# Pentium 4 CPU average temperature?



## Chip718 (Sep 14, 2004)

Hi. I am trying to find out what an average temperature for a Intel Pentium 4 Processor should be. According to Everest Pro My Motherboard (Intel Bonanza) 35°C (95°F) and the CPU 45 °C (113 °F), but when I encode video or run a scan my CPU goes to about 52°C (125°F) . I am not sure if this is normal or not. Any info will be appreciated?


----------



## superflysmith (Oct 15, 2004)

Those temps are acceptable for a pentium. Mine runs in the low 30's and with a load in the mid 40's but it is also very loud.


----------



## Volt-Schwibe (Jan 12, 2003)

i like temps around 45-55 myself.
(of course cooler is always better, but if it's 45-55, no worries)

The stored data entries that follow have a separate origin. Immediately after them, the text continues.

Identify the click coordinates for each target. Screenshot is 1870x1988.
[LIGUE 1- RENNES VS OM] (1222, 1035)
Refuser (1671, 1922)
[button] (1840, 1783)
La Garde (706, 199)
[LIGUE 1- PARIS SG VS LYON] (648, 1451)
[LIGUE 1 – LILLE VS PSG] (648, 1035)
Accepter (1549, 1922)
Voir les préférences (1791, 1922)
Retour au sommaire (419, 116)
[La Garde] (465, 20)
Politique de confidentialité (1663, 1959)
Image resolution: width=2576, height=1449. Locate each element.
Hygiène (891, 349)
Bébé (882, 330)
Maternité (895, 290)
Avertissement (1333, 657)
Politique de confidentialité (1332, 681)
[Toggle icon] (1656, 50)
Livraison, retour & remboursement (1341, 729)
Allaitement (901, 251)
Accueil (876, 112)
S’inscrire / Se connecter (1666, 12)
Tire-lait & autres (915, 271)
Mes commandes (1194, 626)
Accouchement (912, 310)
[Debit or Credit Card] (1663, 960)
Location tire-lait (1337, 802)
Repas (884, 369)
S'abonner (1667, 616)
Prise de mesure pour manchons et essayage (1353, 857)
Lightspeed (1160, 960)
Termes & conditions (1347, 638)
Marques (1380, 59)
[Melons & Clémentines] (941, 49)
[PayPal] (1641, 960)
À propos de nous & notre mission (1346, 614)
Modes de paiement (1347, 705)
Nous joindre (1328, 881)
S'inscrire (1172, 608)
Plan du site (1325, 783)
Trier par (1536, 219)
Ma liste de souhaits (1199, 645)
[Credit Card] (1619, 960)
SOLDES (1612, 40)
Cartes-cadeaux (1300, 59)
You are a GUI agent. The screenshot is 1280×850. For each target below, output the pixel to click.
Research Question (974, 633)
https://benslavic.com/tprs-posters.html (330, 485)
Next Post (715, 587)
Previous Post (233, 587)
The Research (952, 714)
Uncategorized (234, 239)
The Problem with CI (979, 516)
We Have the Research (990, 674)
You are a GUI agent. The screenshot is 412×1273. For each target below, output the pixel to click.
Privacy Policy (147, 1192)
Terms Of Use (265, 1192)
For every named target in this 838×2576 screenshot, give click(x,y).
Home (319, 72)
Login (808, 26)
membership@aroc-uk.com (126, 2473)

the p4 will clock down at a certain temp, so it's not a good idea to go above 65 or it may begin to throttle.


----------



## Tumbleweed36 (May 14, 2005)

Hi,

Without going into great detail, what you are seeing is normal temperatures. We usually see the at-rest temps from 35c to 42c, and under stress in the 50s centigrade range. I would be very concerned if your stress temp exceeded 63c, but your CPU is equipped to handle even above that. If it gets above that, you need to look at cooling applications to address the issue. Hope this helps.

Addendum: Again, I am the slowest typist of this group and I am still typing while super and walt post. Anyhow, we all said about the same thing in different terms. Have a great day.


----------



## Stu_computer (Jul 7, 2005)

You want to avoid reaching the maximum temperature, for Intel P4's it averages about 70ºC (lowest 63º, highest 78º, mobiles are higher). 

You can check your particular CPU maximum temperature at this site...

Processor Electrical Specifications


.


----------